Thanks for your reply! 
 
L = Loic 
N = Nick 

N> lkml: We're discussing the fact that on SMP machines, our realtime 
N> scheduling policies are per-CPU only. This caused a problem where a 
N> high priority task on one CPU caused all lower priority tasks on that 
N> CPU to be starved, while tasks on another CPU with the same low 
N> priority were able to run.

That summary should readily motivate you to make a patch ;-) 

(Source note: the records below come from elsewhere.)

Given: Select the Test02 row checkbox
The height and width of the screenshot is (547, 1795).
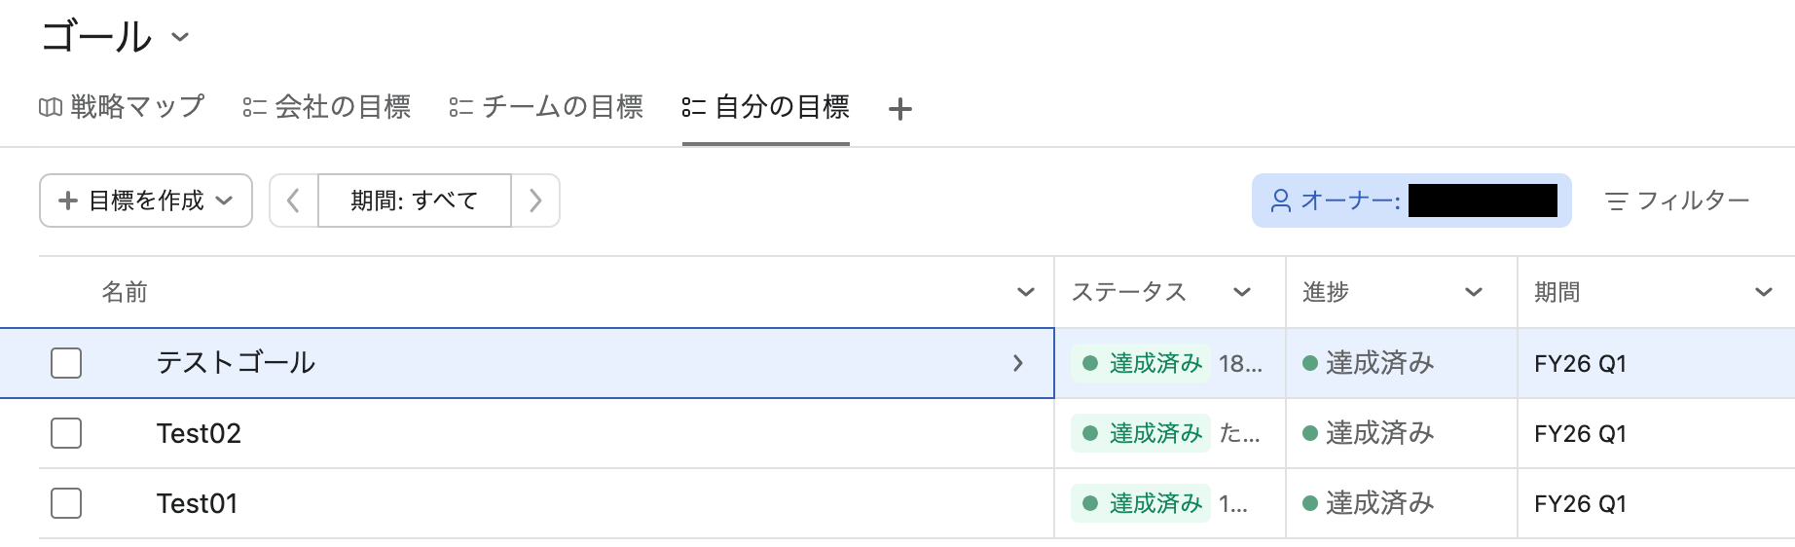Looking at the screenshot, I should [x=66, y=433].
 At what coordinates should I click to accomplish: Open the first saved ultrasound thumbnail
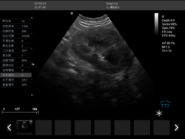(24, 127)
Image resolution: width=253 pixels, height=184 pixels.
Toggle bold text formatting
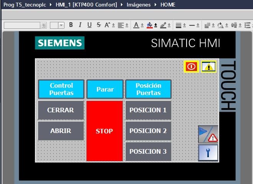coord(71,25)
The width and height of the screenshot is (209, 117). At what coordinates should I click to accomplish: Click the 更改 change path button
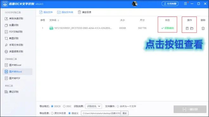124,113
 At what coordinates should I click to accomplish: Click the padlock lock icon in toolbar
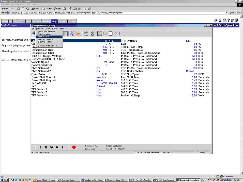coord(92,34)
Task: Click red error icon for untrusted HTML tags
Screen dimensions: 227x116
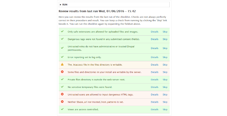Action: (62, 94)
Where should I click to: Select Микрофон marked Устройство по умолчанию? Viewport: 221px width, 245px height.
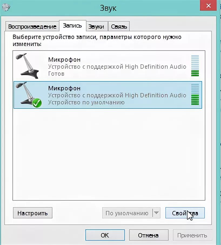pos(108,95)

But thing are a bit worse actually. It is easily to build an example 
where a lower priority thread is executing while a higer priority thread
is waiting. For instance, something like: 

CPU0:
Thread with prio 30 gets the CPU.
Thread with prio 25 is waiting.

CPU1:
Thread with prio 20 gets the CPU.
Thread with prio 15 is waiting.

This is a corollary of the OSDL Bug #3770. A practical example has been 
built by Sebastien Decugis. 


L> Although POSIX legally permits such implementation for realtime 
L> policy on SMP machines, this implementation is clearly *NOT* 
L> REASONABLE.
N>
N> Well I haven't done much in the realtime area... but nobody has 
N> complained till now.

But now you have some complains ;-) 


L> The reason is extremely simple: the application *CANNOT* necessarily 
L> known that it gets stuck behind a higher-priority thread (though it 
L> could had run on another CPU if the scheduler had decided otherwise). 
L> That's *NOT* doable to program in a deterministic fashion in such 
L> "realtime"-environement
N>
N>
N> You could use CPU binding. I'd argue that this may be nearly a
N> requirement for any realtime system of significant complexity on 
N> an SMP system.

Agree. Real-world system will likely want to have a control on which 
CPU the threads runs on SMP machine. 

Does Linux tolerate hard CPU binding? By hard CPU binding, I mean 
that the application tells the scheduler "I want to run there", 
and the scheduler schedules the thread(s) "there" regardless if it 
makes sense or not ( The decision is left to the application). 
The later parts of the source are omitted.